Reykjavík, the near-future. Society is divided by a development in social technology—a diagnostic tool called The Empathy Test that measures compassion or amorality. In less than two months, a national referendum will determine whether 'marking' each citizen with their results of the test will become compulsory. Four main characters—Vetur, Eyja, Óli, and Tristan—face dilemmas of agency and autonomy while navigating their everyday desires and duties. As the dawn of irreversible changes in healthcare ethics, socioeconomic stability and the cultural fabric draws nearer, the mark of judgment lays bare the balance of their personal and political loyalties and conflicts. Polyphonic and profound, probing and perturbing, The Mark is a fresh and confident take on populism, polarization, and partisanship. Powerful, compulsively readable and radically contemporary, it asks us whether we want to live in a world defined by faith in each other, or fear of the future...
Author

Fríða Ísberg is an Icelandic author based in Reykjavík.
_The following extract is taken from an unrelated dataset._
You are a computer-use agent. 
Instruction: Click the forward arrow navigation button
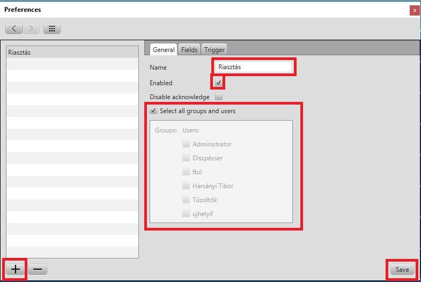pyautogui.click(x=31, y=28)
Her novel THE MARK won The P.O. Enquist Award, The Icelandic Women’s Literature Prize for Fiction, The Icelandic Booksellers Choice Award, and she is the 2021 recipient for The Optimist Award, handed by the President of Iceland to one national artist. Her short story collection ITCH was nominated for The Nordic Council Literature Prize in 2020. Fríða is a member of the writer's collective Svikaskáld and her writing has appeared in The Times Literary Supplement, The Southern Review, The Iowa Review, and more. Her work has been or is to be translated into 19 languages.